1. Legality, good faith and transparency.
2. Purpose limitation.
3. Data minimization.
4. Accuracy;
5. Restriction of storage;
6. Integrity and confidentiality;
7. Accountability.

This privacy and cookie policy (or "Policy" for short) describes how and why we process your personal data, how we protect and store it, and what your rights are in relation to your personal data.

II. Individualization of the personal data administrator

1. The administrator of personal data under this Policy is STICK - CREDIT AD, with registered office and address of management at Novi Pazar, 16 Vasil Levski Str., Ent. 4, fl. 4, ap. 8. The address for correspondence is Novi Pazar, 16 Vasil Levski Str., Ent. 4, fl. 8, ap. 8

2. The administrator processes personal data in connection with the provision of access and registration on the Stikcredit P2P marketplace, advertising its services, determining the purposes and means for their processing, in compliance with the applicable regulations.

3. The Personal data shall be processed independently by the personal data controller and by assigning personal data processors.

4. The controller may designate one or more persons to be responsible for coordinating and implementing personal data protection measures.

III. Types of personal data collected, processed and stored

1. When we process your basic personal data and the other data described for the purposes of providing the services for access to the Stikcredit platform, and their fulfillment of your requests / requests / applications, as well as in order to fulfill our regulatory obligations, this processing is mandatory to meet these objectives.
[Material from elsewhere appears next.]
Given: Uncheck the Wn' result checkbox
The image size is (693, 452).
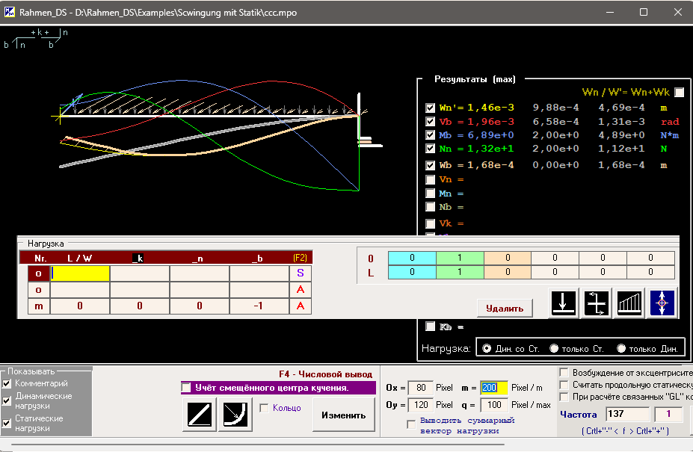Looking at the screenshot, I should click(x=430, y=108).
Without this data, we would not be able to provide the relevant services or with access to our platform.

2. Your identification data in the context of a contractual relationship:

• Identification data - first name and surname, gender, date of birth, identity number, tax ID, User’s ID number, information form identity document, copy of an identity document, photograph holding the government-issued ID, user’s bank account information.
• KYC and due diligence data, including, but not limited to source of wealth, source of funds, data on employment, annual income, area of work, credit history, etc.
• Transaction data - funds invested, transactions conducted, incoming and outgoing payments, concluded assignment agreements, annual return, available funds, etc;
• Communication data - including electronic correspondence, letters, complaints, requests, signals, and / or requests with troubleshooting and other feedback that Stikcredit receives.
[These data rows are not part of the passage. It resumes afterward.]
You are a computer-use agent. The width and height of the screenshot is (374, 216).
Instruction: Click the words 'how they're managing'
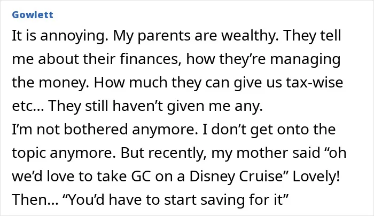[x=263, y=59]
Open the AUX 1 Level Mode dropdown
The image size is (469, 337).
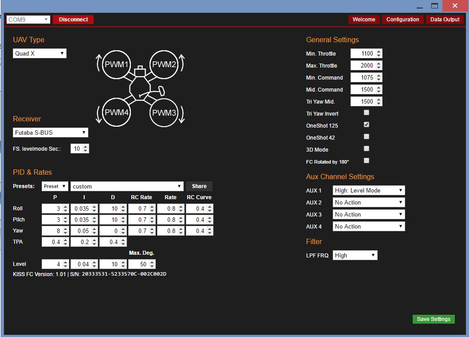(369, 190)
IV. Personal data processing purposes

1. To access to Stikcredit’s P2P marketplace platform, provide the services available on the platform to which you are a party and provide the necessary electronic services and documents for entering into Assignment Agreements. Upon registration with the Platform, the personal data of the User is used for: identifying the User, creating a Virtual Account of the user, and providing the Services according to the relevant agreements with the User.
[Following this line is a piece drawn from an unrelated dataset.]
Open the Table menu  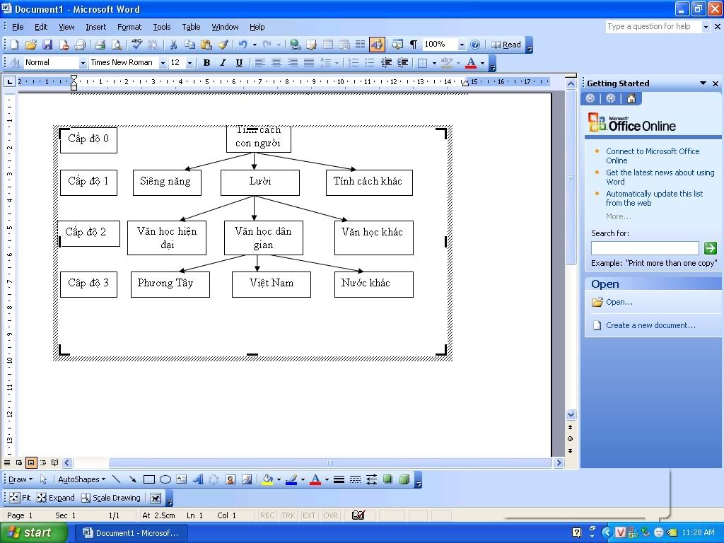[191, 27]
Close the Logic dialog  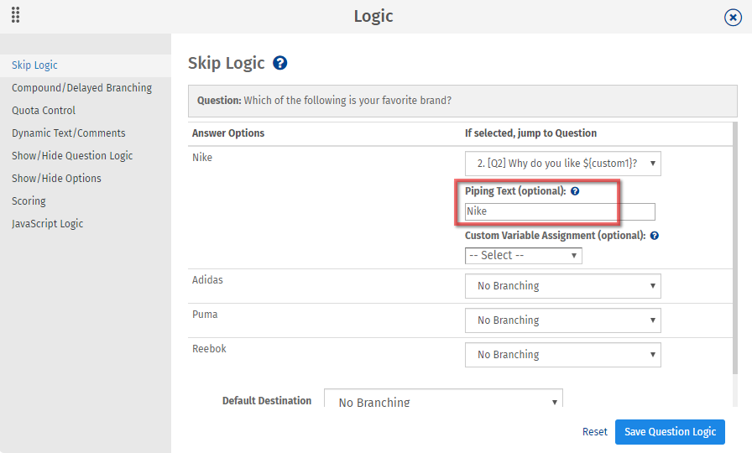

2. For the purposes of opening and maintaining a Virtual Account of the User. In order to create and maintain the Virtual Account, the User’s personal data, contact information, transaction data and communication data is used. This data is also necessary to ensure money transfers and withdraws, daily summaries and notices about transfers, to provide any related services arising from Agreement.

3. Because the processing is necessary to comply with a legal obligation that applies to Stikcredit; For example, as a registered financial institution whose activity is under the supervision of the Bulgarian National Bank, we have obligations to provide information to the Bulgarian National Bank, the State Agency National Security, the Ministry of Interior and other third parties in accordance with the Consumer Credit Act, the Credit Institutions Act, the Protection Act of consumers, the Law on Measures against Money Laundering, the Law on Provision of Distance Financial Services, Ordinance № 26 on Financial Institutions, adopted by the BNB. The company may provide information to the Consumer Protection Commission or third parties provided for in the Consumer Protection Act, to the Personal Data Protection Commission and all other public bodies in accordance with the applicable legislation;

4. For fraud prevention purposes;

5. For the purpose of collection of receivables;

6. In case the processing is necessary for our legitimate interest - to perform a basic analysis of your data in order to adapt our services to your individual needs and to offer you new services to meet them, as well as to notify you of changes in the services and to maintain communication with you in connection with the repayment of our claim against you.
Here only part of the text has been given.